I know teachers make a difference. Phone call after phone call, and sometimes attendance and work slowly get better. Positive reinforcement gets many children to stand shivering at the bus stop more often. But I also know chronic, extreme absenteeism is like cancer, and teachers dealing with this absenteeism are their own versions of oncologists. You win some.

But we still lose far too many.

 

[1] See http://www.centerforpubliceducation.org/Main-Menu/Staffingstudents/Keeping-kids-in-school-At-a-glance/Keeping-kids-in-school-Preventing-dropouts.html for a quick snapshot. Last retrieved March 21, 2017.

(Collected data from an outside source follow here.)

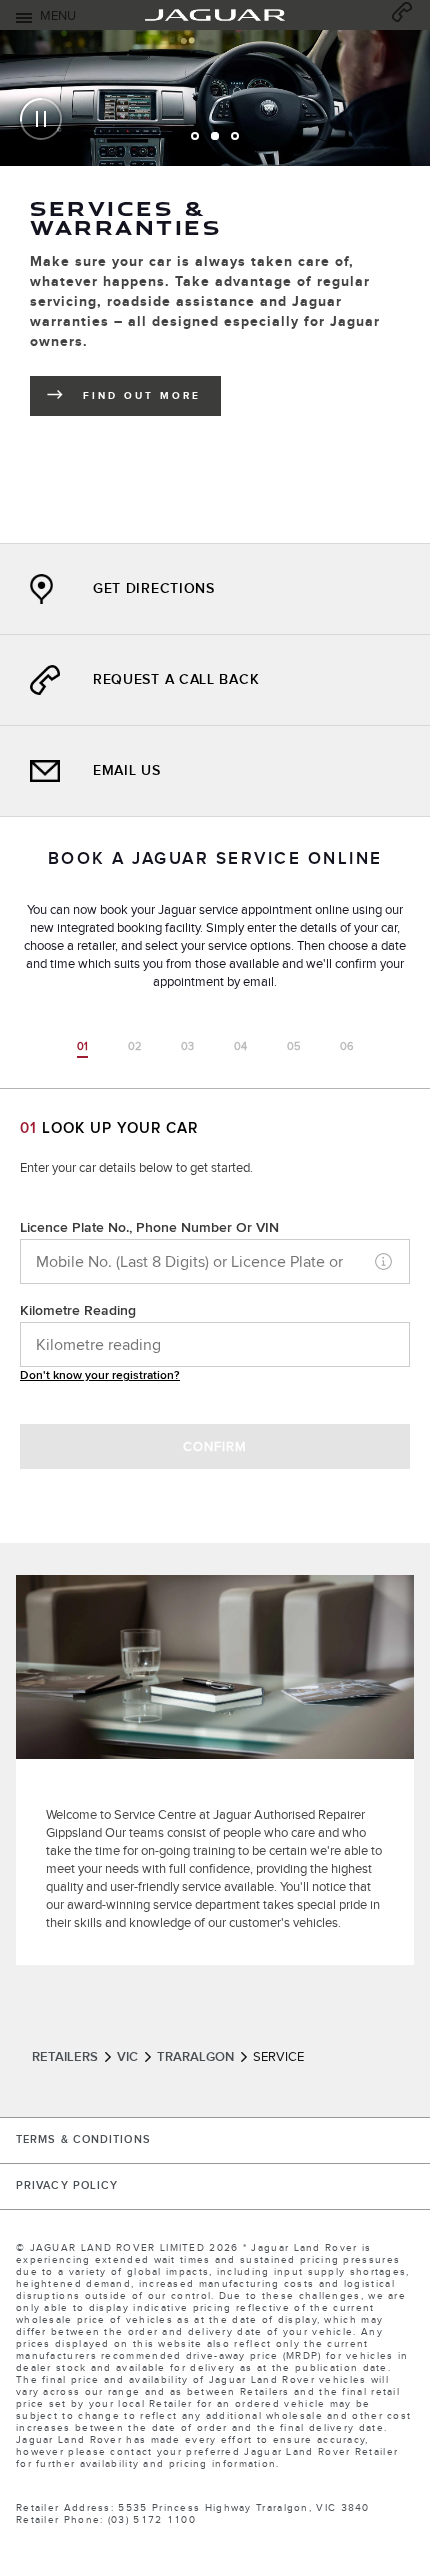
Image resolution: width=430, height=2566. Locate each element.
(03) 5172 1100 (152, 2520)
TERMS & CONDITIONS (83, 2140)
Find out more (152, 399)
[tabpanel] (215, 239)
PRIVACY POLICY (67, 2186)
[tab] (195, 136)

[2] Edutopia. “Middle School’s Role in Dropout Prevention.” August 21, 2012 http://www.edutopia.org/blog/dropout-prevention-middle-school-resources-anne-obrien

[3] Kids are quirky, though. The right kid can miss weeks for years and still be popular. Good-looking, witty and well-dressed compensates for many academic deficiencies. That dashing boy who failed two grades may be one of the most popular kids in the group when he bothers to arrive — which is a fat packet of trouble in and of itself.

P.S. Because of the number of big issues in this post, threads have necessarily gone unexplored. I picked one thread and ran with it. This post reminds me why I sometimes call this blog “The Secret Blog of Gloom and Doom.” I’ll try for a happier post shortly. I have amassed a fair amount of information lately on the ubiquitous spinner fidget toys. If those toys were aliens, neither Jeff Goldblum nor Will Smith would be able to save us now.